> TASK BRIEF:
Render every line of the entries below as a JSON list of strings, one string per line, with blank lines dropped and the pictures left out.

[Interface element entries]
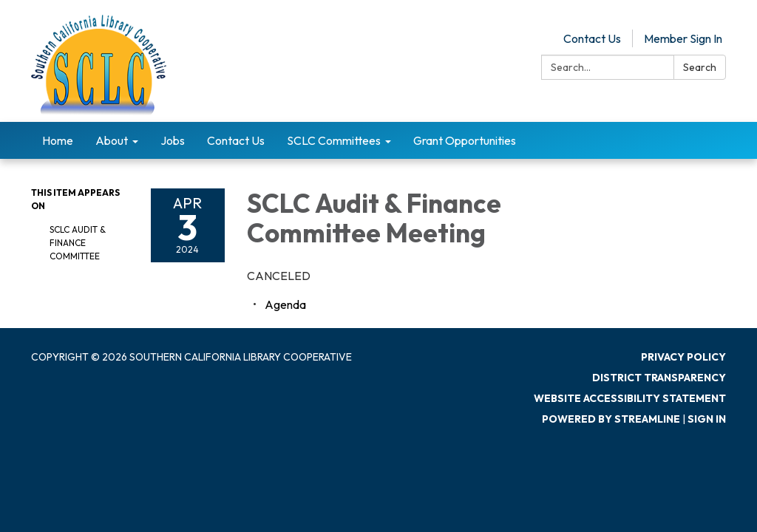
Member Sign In (683, 38)
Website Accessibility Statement (630, 398)
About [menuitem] (112, 140)
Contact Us (592, 38)
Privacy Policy (683, 357)
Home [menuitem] (58, 140)
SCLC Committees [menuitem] (333, 140)
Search (699, 67)
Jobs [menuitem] (172, 140)
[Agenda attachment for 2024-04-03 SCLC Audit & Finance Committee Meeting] (285, 304)
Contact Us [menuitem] (236, 140)
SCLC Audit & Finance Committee (78, 242)
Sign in (707, 419)
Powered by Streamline (611, 419)
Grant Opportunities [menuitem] (464, 140)
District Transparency (659, 378)
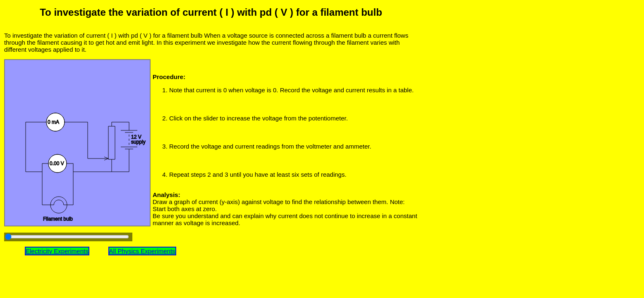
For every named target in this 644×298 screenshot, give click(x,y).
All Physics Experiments (142, 251)
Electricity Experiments (57, 251)
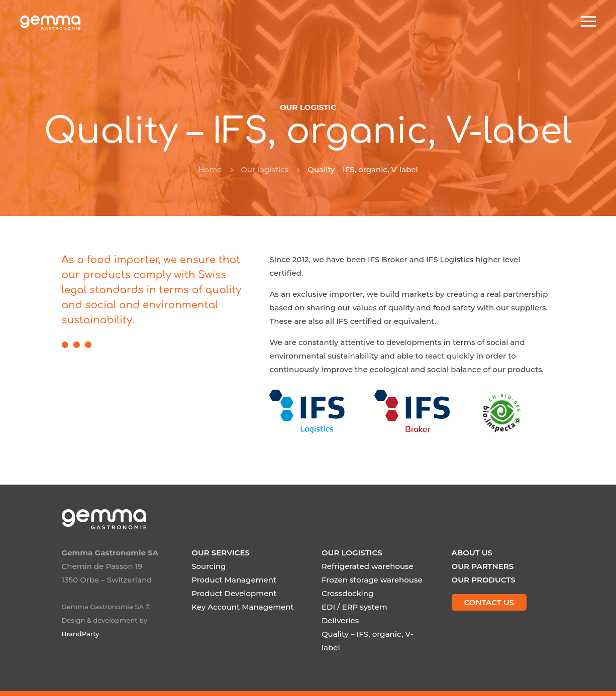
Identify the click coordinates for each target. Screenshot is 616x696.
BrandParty (80, 634)
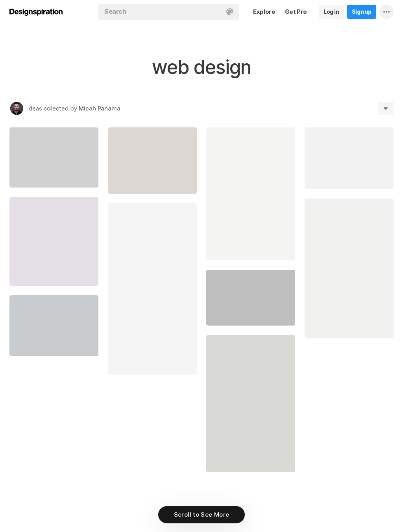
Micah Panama (100, 108)
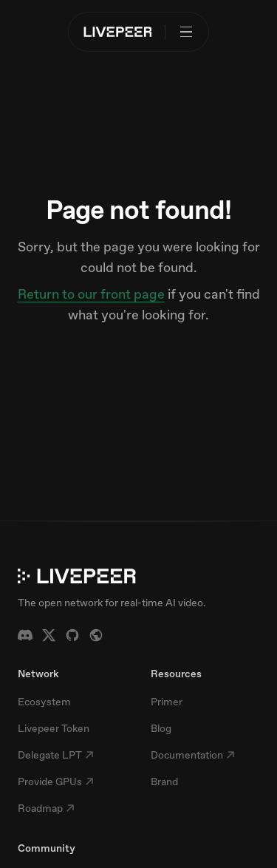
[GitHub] (72, 635)
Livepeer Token (53, 728)
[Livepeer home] (117, 32)
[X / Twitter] (49, 635)
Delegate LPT (55, 755)
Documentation (193, 755)
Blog (161, 728)
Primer (166, 702)
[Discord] (25, 635)
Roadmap (46, 808)
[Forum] (96, 635)
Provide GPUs (55, 781)
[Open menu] (186, 32)
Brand (164, 781)
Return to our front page (91, 294)
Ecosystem (44, 702)
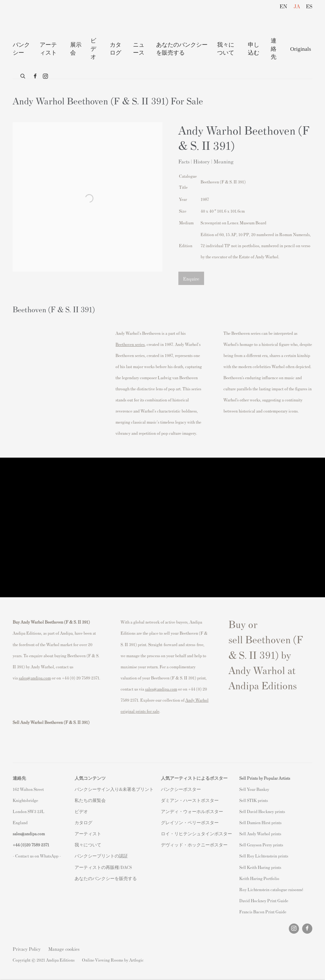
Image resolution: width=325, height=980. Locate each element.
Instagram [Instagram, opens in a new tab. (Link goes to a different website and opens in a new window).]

> SOLVED PROBLEM:
[
  "Member Sign In (683, 38)",
  "Website Accessibility Statement (630, 398)",
  "About [menuitem] (112, 140)",
  "Contact Us (592, 38)",
  "Privacy Policy (683, 357)",
  "Home [menuitem] (58, 140)",
  "SCLC Committees [menuitem] (333, 140)",
  "Search (699, 67)",
  "Jobs [menuitem] (172, 140)",
  "[Agenda attachment for 2024-04-03 SCLC Audit & Finance Committee Meeting] (285, 304)",
  "Contact Us [menuitem] (236, 140)",
  "SCLC Audit & Finance Committee (78, 242)",
  "Sign in (707, 419)",
  "Powered by Streamline (611, 419)",
  "Grant Opportunities [menuitem] (464, 140)",
  "District Transparency (659, 378)",
  "For every named target in this 644×298 screenshot, give click(x,y).",
  "All Physics Experiments (142, 251)",
  "Electricity Experiments (57, 251)",
  "Identify the click coordinates for each target. Screenshot is 616x696.",
  "BrandParty (80, 634)",
  "Micah Panama (100, 108)",
  "[GitHub] (72, 635)",
  "Livepeer Token (53, 728)",
  "[Livepeer home] (117, 32)",
  "[X / Twitter] (49, 635)",
  "Delegate LPT (55, 755)",
  "Documentation (193, 755)",
  "Blog (161, 728)",
  "Primer (166, 702)",
  "[Discord] (25, 635)",
  "Roadmap (46, 808)",
  "[Forum] (96, 635)",
  "Provide GPUs (55, 781)",
  "[Open menu] (186, 32)",
  "Brand (164, 781)",
  "Return to our front page (91, 294)",
  "Ecosystem (44, 702)",
  "Image resolution: width=325, height=980. Locate each element.",
  "Instagram [Instagram, opens in a new tab. (Link goes to a different website and opens in a new window).]"
]